Exercise instructions »
- A) Do the following statements agree with the climate discussion? Answer yes or no for each, and quote the exact words from the climate discussion that decide it.
(i) Sea level rise has been 1-3 mm per year since the sixties.
(ii) Different climate models agree with one another.
(iii) The predicted temperature increase would take place over roughly 20 000 years.
- B) Write out the passage of the climate discussion between "I'm curious: current" and "changes with them.", inclusive.
- C) What rate of temperature increase per decade does the climate discussion give?

For me, I'm sure the climate is changing, partly because of human activity. Where I differ is that I think the impacts of the changing climate will be so small and gradual and so easy to adapt to that it doesn't warrant the massive upheaval to economies that are being prescribed.


Would you say that you believe Samoa or the Maldives, for example, should anticipate a small and gradual change in climate that doesn't warrant a massive upheaval in their economy?


I honestly think they'll be fine too.


I'm curious: current trends predict that the temperature increase from the pre-industrial age to 2100 might be as much as it was from the last ice age (look it up, it was a very different time). And this will happen roughly within 200 years, not 20 000. What makes you think this will be small and easy to adapt to ?


It isn't current trends, it's model based predictions which are woefully inadequate. These models can't predict historical weather or climate when rewound and started any number of years ago. Different models don't agree with other models.

And yet we're making enormous policy changes with them.

So one, I don't think it's worth trying to use these models for policy. Two, sea level rise has only been 1-3 mm per year since the sixties, temp about 0.08 degrees centigrade per decade. Easily adaptable.

Data records »

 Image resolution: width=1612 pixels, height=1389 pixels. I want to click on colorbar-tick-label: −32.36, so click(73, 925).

--

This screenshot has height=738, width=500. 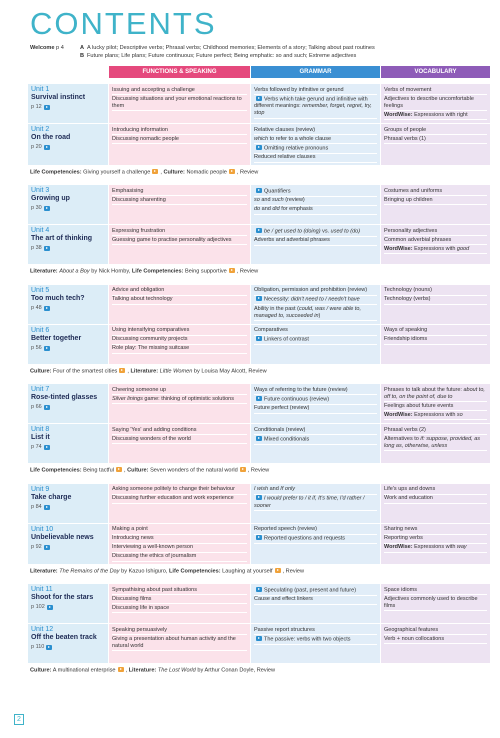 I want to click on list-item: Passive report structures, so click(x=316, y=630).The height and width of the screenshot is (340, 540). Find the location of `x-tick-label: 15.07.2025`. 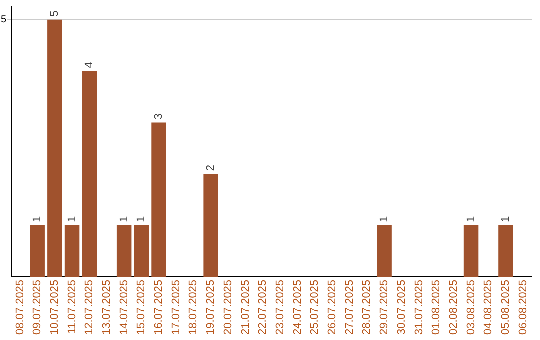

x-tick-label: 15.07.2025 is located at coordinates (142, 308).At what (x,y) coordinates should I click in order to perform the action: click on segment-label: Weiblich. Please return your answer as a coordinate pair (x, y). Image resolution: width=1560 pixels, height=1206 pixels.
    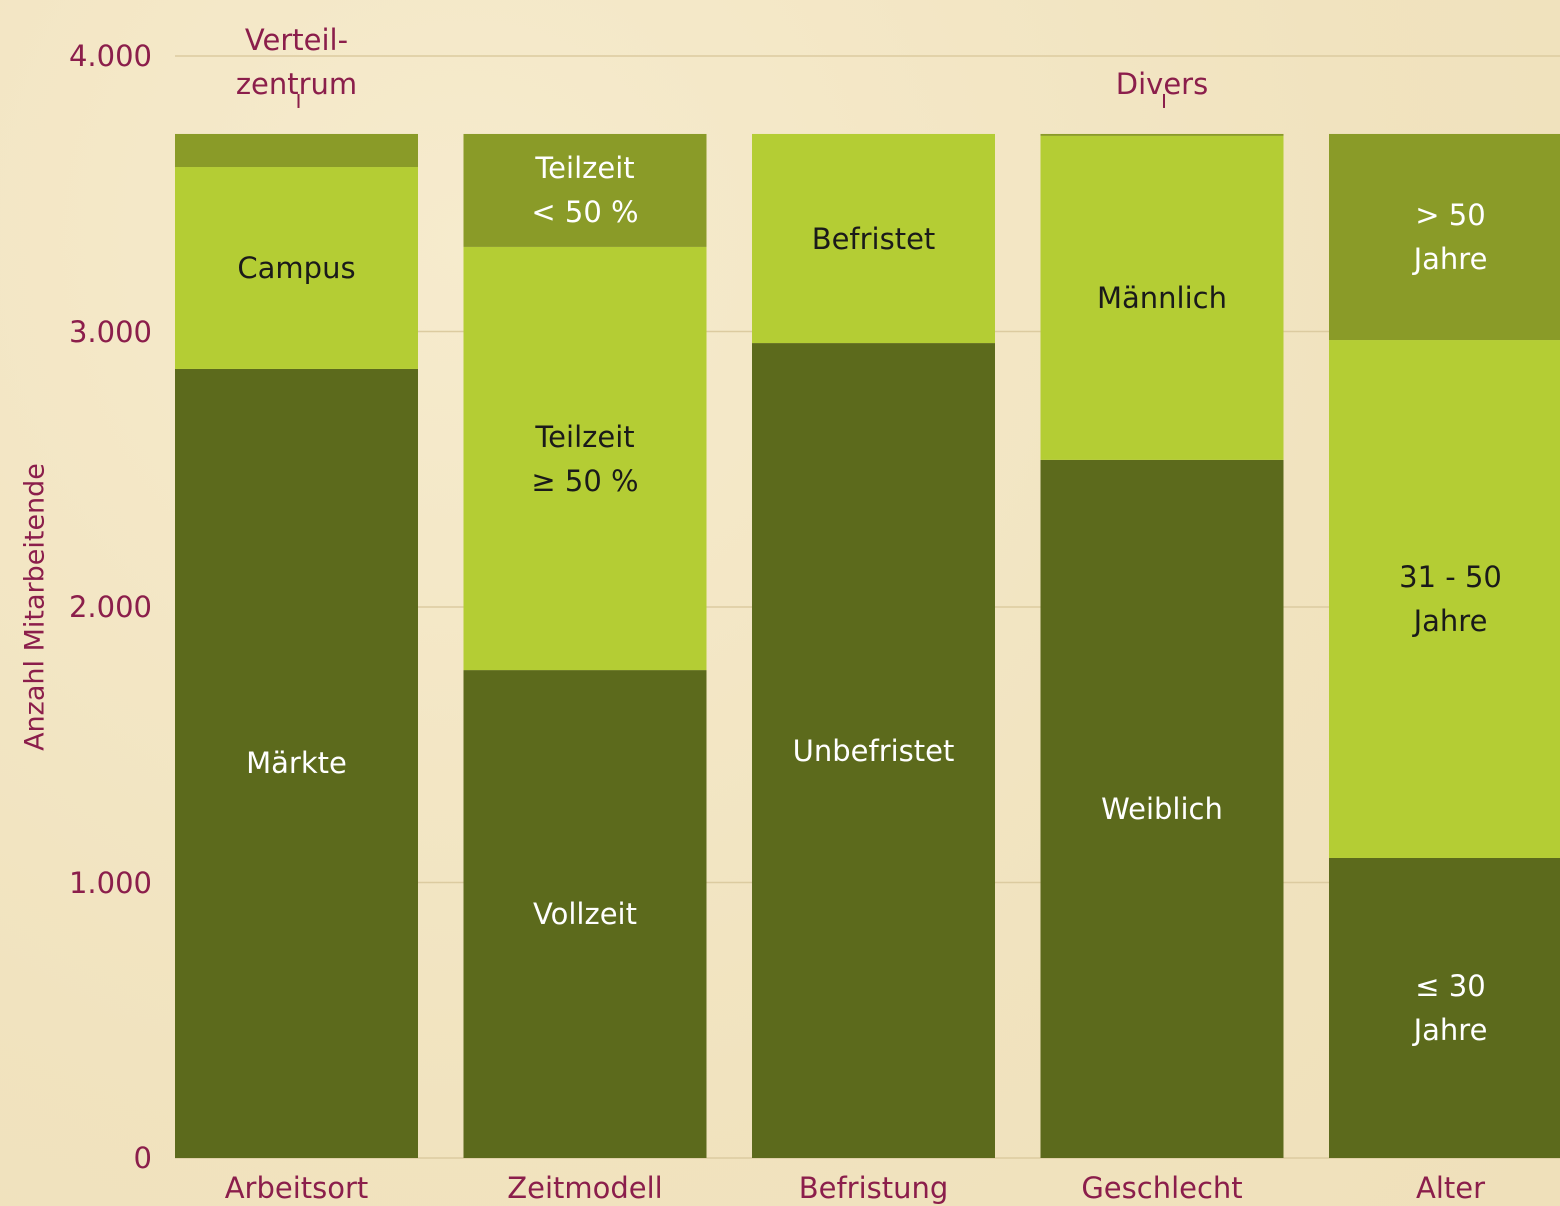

---

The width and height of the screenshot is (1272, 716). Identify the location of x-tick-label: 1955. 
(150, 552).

Outputs in order »
- A)
(i) Yes: "sea level rise has only been 1-3 mm per year since the sixties"
(ii) No: "Different models don't agree with other models."
(iii) No: "And this will happen roughly within 200 years, not 20 000."

- B)
I'm curious: current trends predict that the temperature increase from the pre-industrial age to 2100 might be as much as it was from the last ice age (look it up, it was a very different time). And this will happen roughly within 200 years, not 20 000. What makes you think this will be small and easy to adapt to ?


It isn't current trends, it's model based predictions which are woefully inadequate. These models can't predict historical weather or climate when rewound and started any number of years ago. Different models don't agree with other models.

And yet we're making enormous policy changes with them.

- C) About 0.08 degrees centigrade per decade.